Un accordo di questo tipo è molto importante per Intel, che per anni ha proceduto senza una direzione chiara, in attesa di un cliente di rilievo per la propria attività di fonderia di chip. Apple, dal canto suo, punta a diversificare la propria base produttiva rispetto a TSMC, il gigante taiwanese sul quale si appoggia quasi esclusivamente per la produzione dei semiconduttori destinati ai suoi dispositivi. Tra Intel e il colosso di Cupertino erano in corso trattative da oltre un anno e ora le parti sarebbero giunte a un accordo preliminare.
Intel - Apple: un cambiamento iniziato un anno fa
La svolta di Intel è arrivata lo scorso anno, quando Lip-Bu Tan ha assunto la guida dell'azienda dopo anni difficili caratterizzati da ritardi produttivi e dall'assenza di clienti di primo piano. Fino ad allora, infatti, Intel produceva chip prevalentemente per il proprio business interno.
Nel frattempo, due fattori hanno contribuito a rilanciare la società con sede a Santa Clara. In primo luogo, l'investimento da 5 miliardi di dollari annunciato da Nvidia nel settembre 2025. Il maggiore progettista di chip al mondo ha acquistato azioni ordinarie Intel pari a circa il 4% del capitale e, contestualmente, le due aziende hanno siglato un accordo per sviluppare insieme processori destinati ai data center e ai PC.

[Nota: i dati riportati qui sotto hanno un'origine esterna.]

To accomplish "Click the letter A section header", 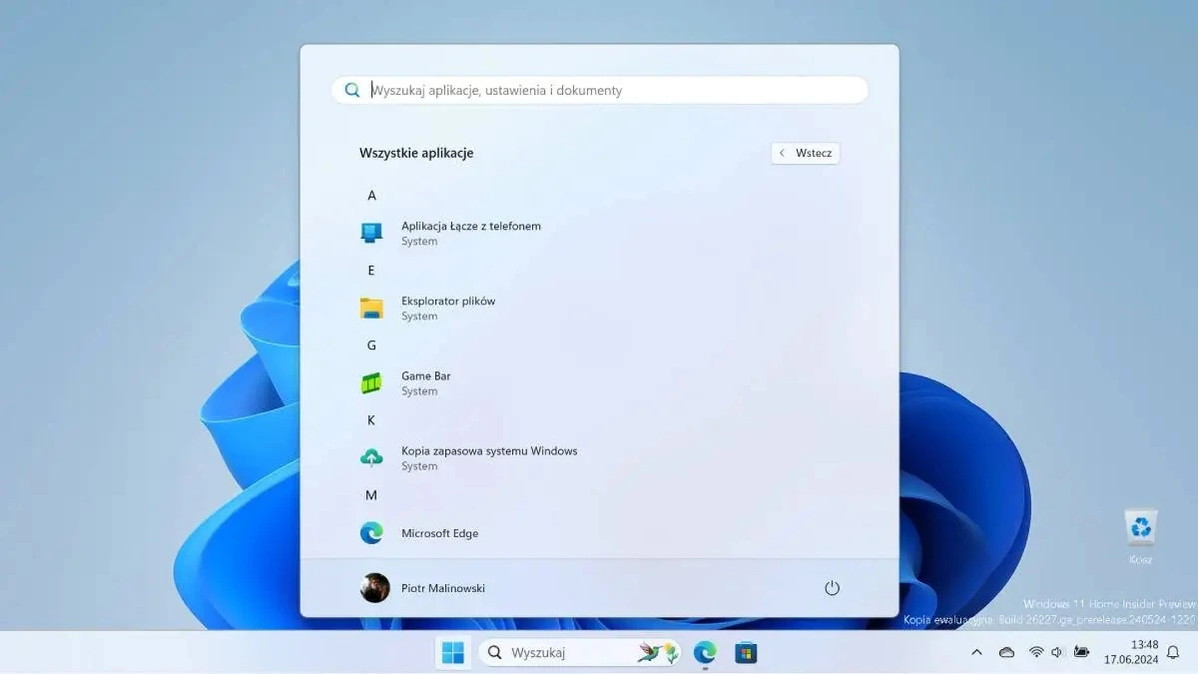I will [370, 195].
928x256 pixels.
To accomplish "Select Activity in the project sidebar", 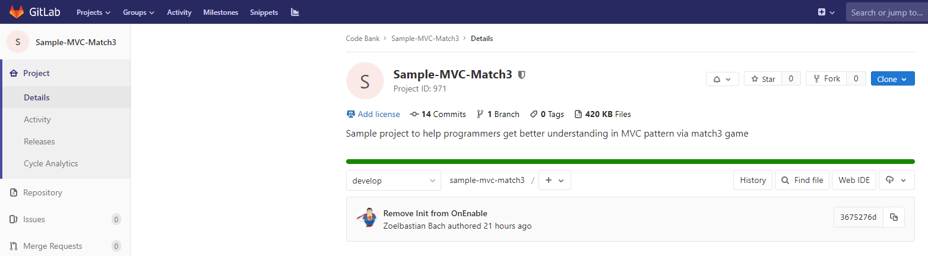I will (x=37, y=119).
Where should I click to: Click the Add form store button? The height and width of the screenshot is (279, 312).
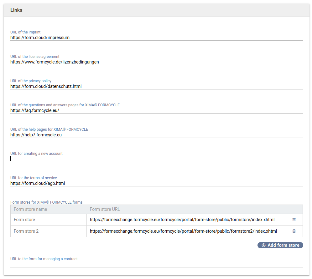click(x=280, y=245)
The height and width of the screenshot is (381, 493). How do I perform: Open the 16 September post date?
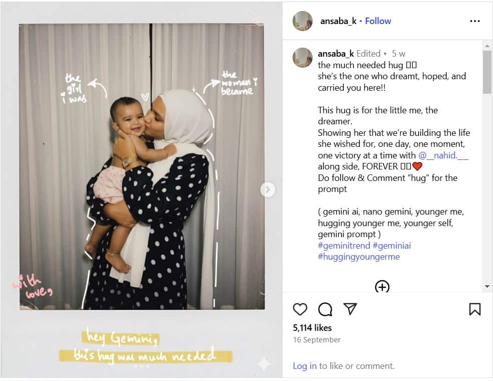[317, 340]
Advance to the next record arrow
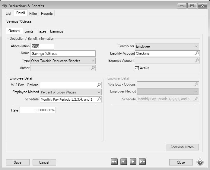 133,162
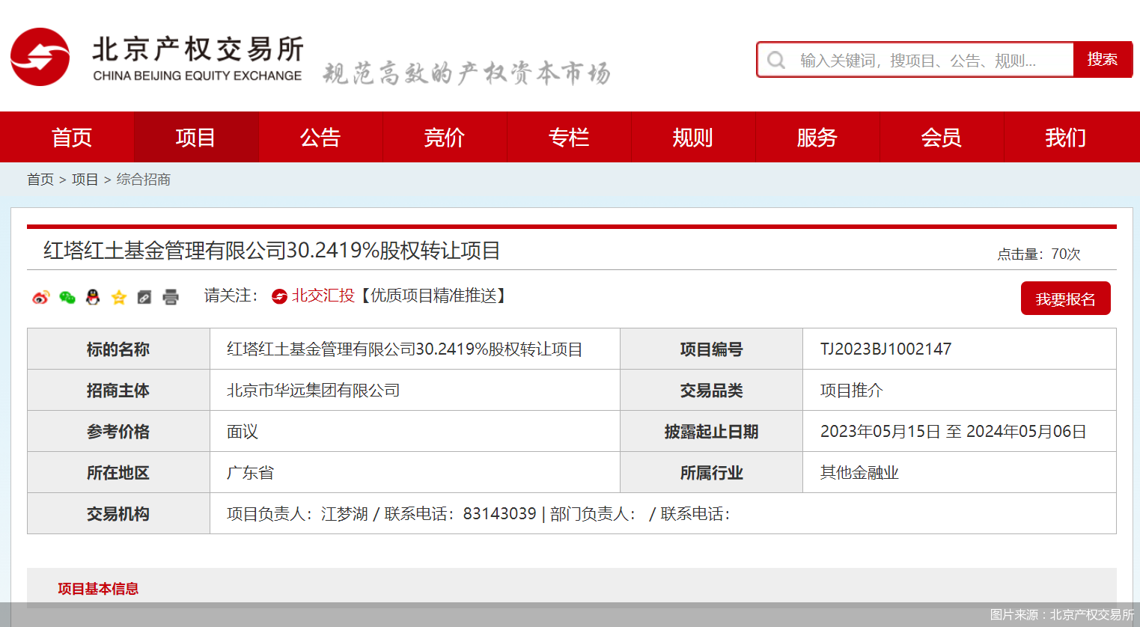
Task: Print the page with the printer icon
Action: click(170, 297)
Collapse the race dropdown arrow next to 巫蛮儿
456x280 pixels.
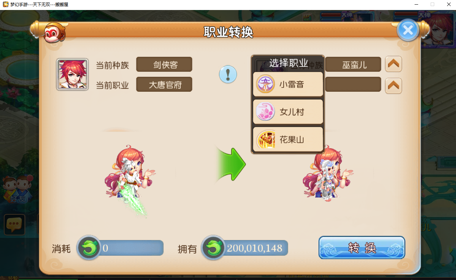tap(394, 64)
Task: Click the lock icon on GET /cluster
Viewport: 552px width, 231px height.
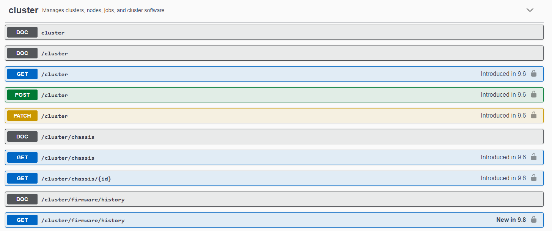Action: click(534, 74)
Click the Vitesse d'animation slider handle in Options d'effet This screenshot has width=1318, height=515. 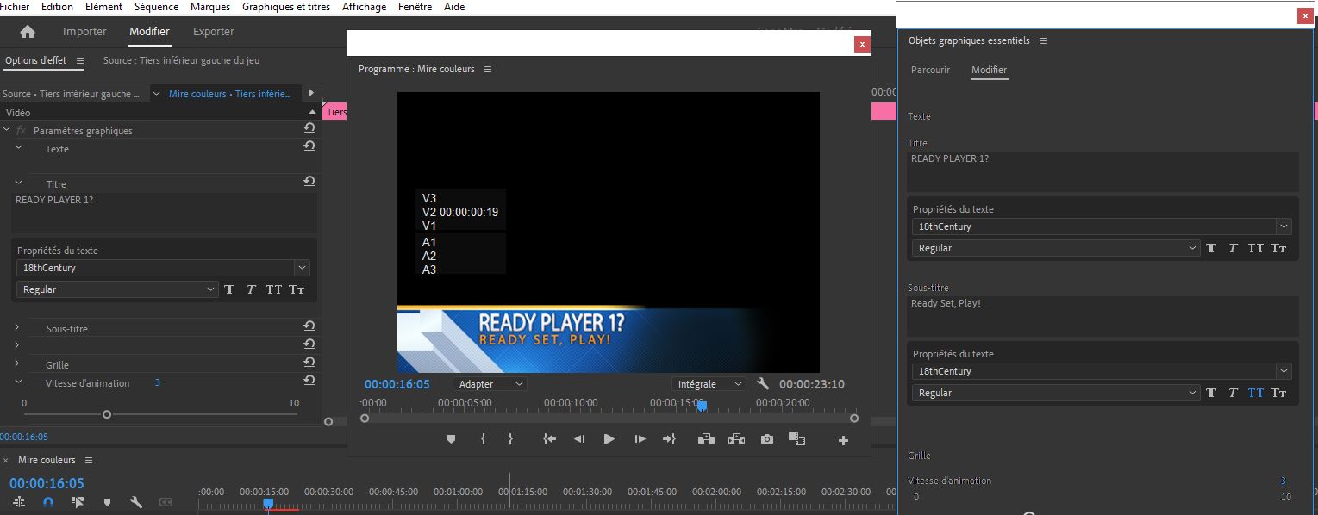point(107,414)
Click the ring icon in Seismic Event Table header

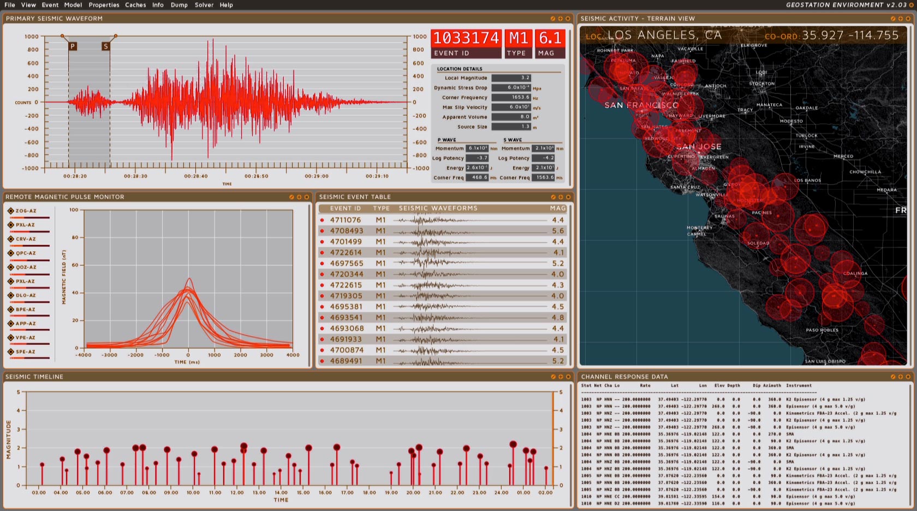pos(568,197)
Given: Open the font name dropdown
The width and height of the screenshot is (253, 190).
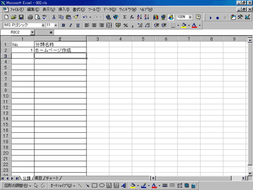Looking at the screenshot, I should 43,25.
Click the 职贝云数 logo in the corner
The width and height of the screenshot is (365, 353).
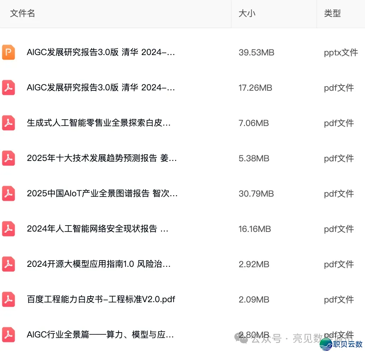(x=341, y=344)
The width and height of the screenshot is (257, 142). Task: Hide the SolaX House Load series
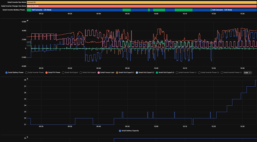106,72
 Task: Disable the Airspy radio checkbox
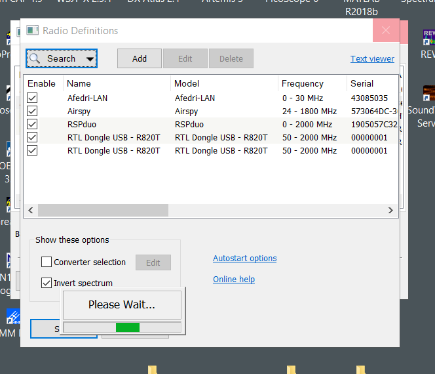click(32, 112)
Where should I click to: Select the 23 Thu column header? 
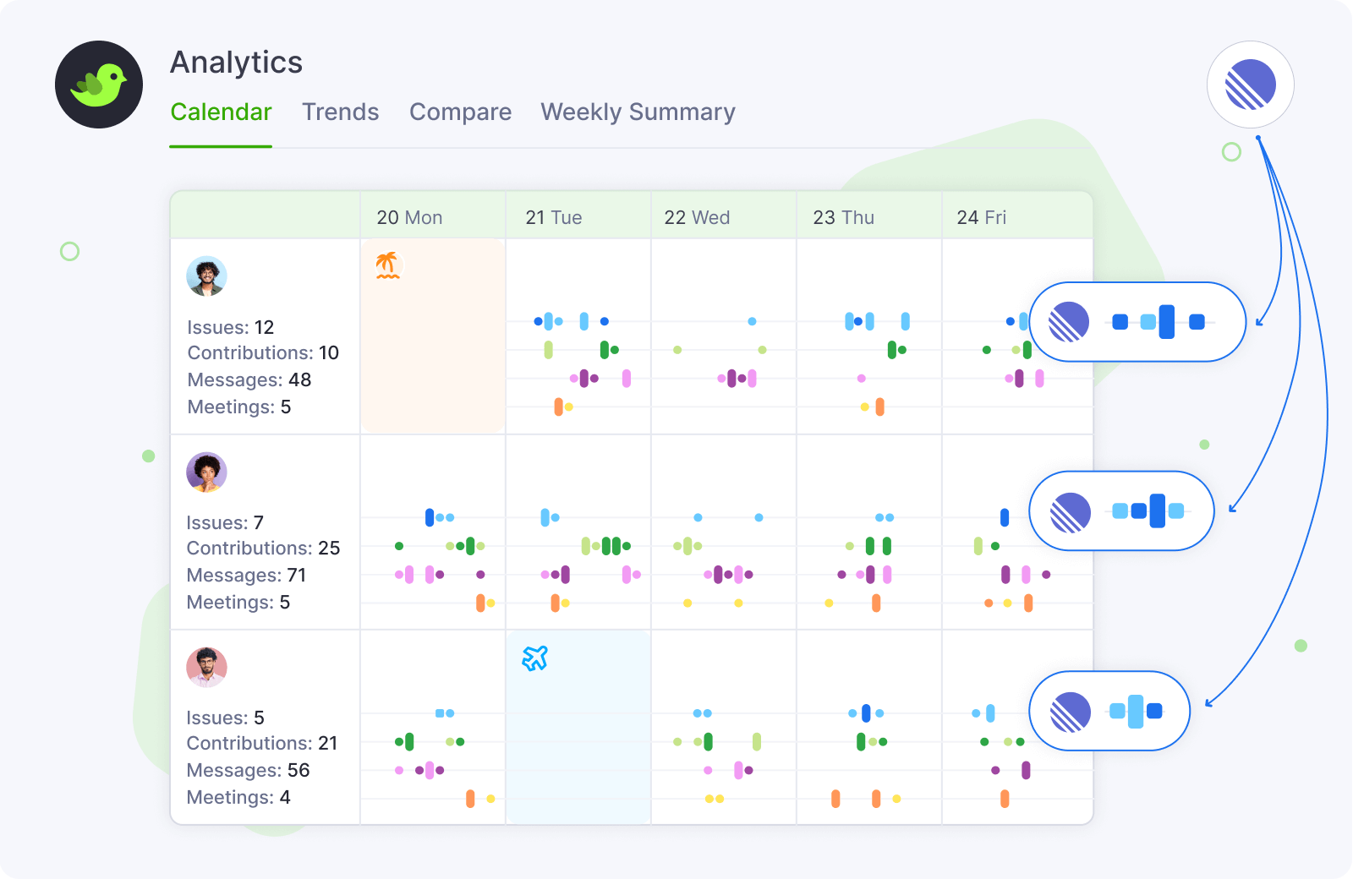pyautogui.click(x=843, y=217)
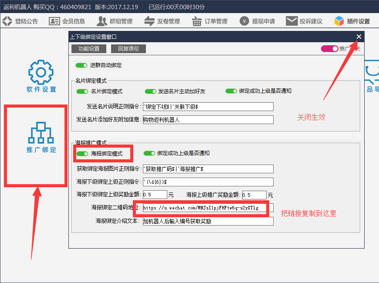
Task: Open 软件设置 gear icon
Action: tap(41, 72)
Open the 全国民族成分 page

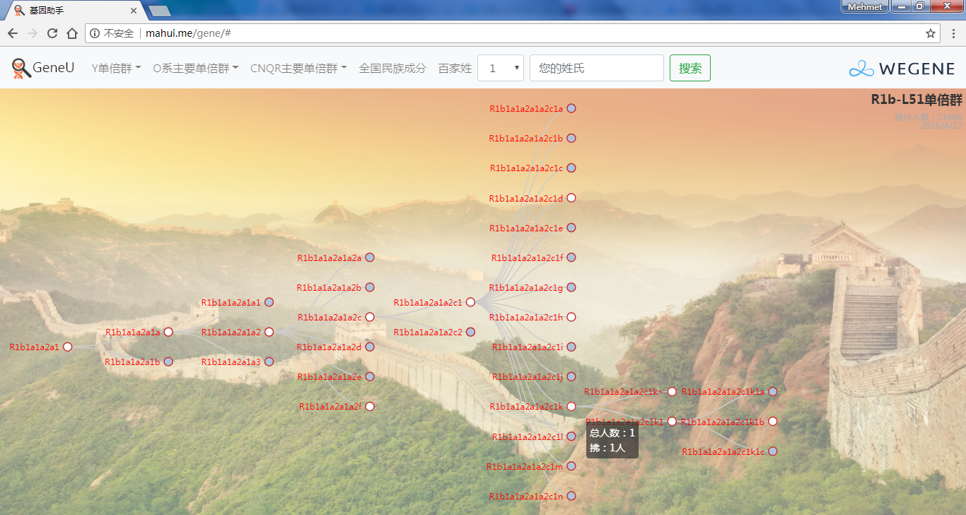(392, 68)
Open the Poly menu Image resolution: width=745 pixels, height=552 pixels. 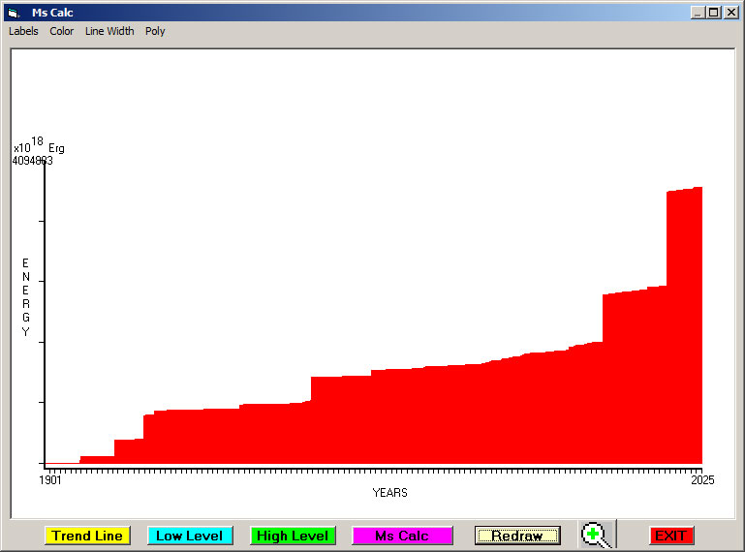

In secondo luogo, vi è stato il sostegno dell'amministrazione Trump. Il governo statunitense ha acquisito una partecipazione del 10% in Intel e ha annunciato l'intenzione di investire circa 10 miliardi di dollari nel produttore di chip per costruire o ampliare gli stabilimenti negli Stati Uniti. "Ho deciso di aiutare Intel perché abbiamo bisogno di progettare e costruire i nostri chip qui, in America", ha dichiarato Trump su Truth Social.
"In primo luogo abbiamo contribuito a coinvolgere Nvidia, che ha accettato di produrre con Intel i suoi chip di fascia alta", ha aggiunto. "Successivamente Elon (Musk, ndr) ha accettato di costruire la sua TerraFab, la più grande fabbrica di chip al mondo, progettata insieme al team tecnologico di Intel".
Azioni Intel: sono da comprare?
Il processo di trasformazione di Intel ha avuto un impatto dirompente in Borsa. Le azioni della società hanno guadagnato il 464% negli ultimi dodici mesi e la capitalizzazione di mercato ha raggiunto i 608,7 miliardi di dollari.
Dopo questa straordinaria corsa, molti investitori si chiedono se acquistare il titolo oggi sia ancora una buona idea. Una possibile risposta arriva dai fondamentali dell'azienda, sintetizzati dal fair value elaborato da Forecaster.biz. Il valore equo risulta attualmente pari a 73,06 dollari per azione, circa il 40% al di sotto delle quotazioni di mercato. Ciò significa che, attenendosi strettamente ai fondamentali, il titolo Intel appare sopravvalutato.
Diverso è il discorso se si considera il modo in cui il mercato sta prezzando le prospettive di sviluppo del business della fonderia e il potenziale impatto sulla crescita degli utili nei prossimi anni, soprattutto se il boom dell'intelligenza artificiale dovesse proseguire agli attuali ritmi.